[Provided material Boundary: Start]
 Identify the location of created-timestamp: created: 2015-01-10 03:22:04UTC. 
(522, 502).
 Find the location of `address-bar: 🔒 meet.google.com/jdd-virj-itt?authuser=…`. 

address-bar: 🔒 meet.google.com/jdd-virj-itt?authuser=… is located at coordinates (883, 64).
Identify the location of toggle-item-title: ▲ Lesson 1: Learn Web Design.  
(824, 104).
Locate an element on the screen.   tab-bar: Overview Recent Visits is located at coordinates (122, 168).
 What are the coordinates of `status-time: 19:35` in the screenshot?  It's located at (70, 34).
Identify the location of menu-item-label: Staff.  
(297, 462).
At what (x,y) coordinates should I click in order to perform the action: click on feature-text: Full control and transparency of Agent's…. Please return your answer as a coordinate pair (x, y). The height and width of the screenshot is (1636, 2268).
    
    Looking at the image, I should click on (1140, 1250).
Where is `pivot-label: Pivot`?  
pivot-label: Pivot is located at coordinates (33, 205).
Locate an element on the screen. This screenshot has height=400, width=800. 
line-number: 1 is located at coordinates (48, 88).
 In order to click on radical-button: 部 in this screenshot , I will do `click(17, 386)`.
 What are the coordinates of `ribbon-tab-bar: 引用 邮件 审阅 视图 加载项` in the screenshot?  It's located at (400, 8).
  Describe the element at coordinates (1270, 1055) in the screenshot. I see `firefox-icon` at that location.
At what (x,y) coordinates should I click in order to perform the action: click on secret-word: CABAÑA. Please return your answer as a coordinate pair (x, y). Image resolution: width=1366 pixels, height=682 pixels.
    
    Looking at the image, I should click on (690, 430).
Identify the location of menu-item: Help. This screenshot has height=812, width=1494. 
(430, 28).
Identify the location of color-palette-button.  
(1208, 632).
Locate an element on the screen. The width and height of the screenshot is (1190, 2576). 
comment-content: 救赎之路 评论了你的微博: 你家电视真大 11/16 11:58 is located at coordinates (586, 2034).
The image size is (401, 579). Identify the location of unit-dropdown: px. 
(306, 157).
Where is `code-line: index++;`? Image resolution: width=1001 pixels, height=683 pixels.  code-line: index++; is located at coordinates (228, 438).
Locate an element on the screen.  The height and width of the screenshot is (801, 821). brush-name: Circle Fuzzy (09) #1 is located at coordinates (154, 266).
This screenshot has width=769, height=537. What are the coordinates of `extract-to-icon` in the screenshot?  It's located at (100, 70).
[Provided material Boundary: End]
#### Task to carry out:
Gather every line of the records that contains the word "location" and copy each one in full.

#### Output of the exercise:
 Identify the location of created-timestamp: created: 2015-01-10 03:22:04UTC. 
 Find the location of `address-bar: 🔒 meet.google.com/jdd-virj-itt?authuser=…`. 
Identify the location of toggle-item-title: ▲ Lesson 1: Learn Web Design.  
Identify the location of menu-item-label: Staff.  
  Describe the element at coordinates (1270, 1055) in the screenshot. I see `firefox-icon` at that location.
Identify the location of menu-item: Help. This screenshot has height=812, width=1494. 
Identify the location of color-palette-button.  
The image size is (401, 579). Identify the location of unit-dropdown: px. 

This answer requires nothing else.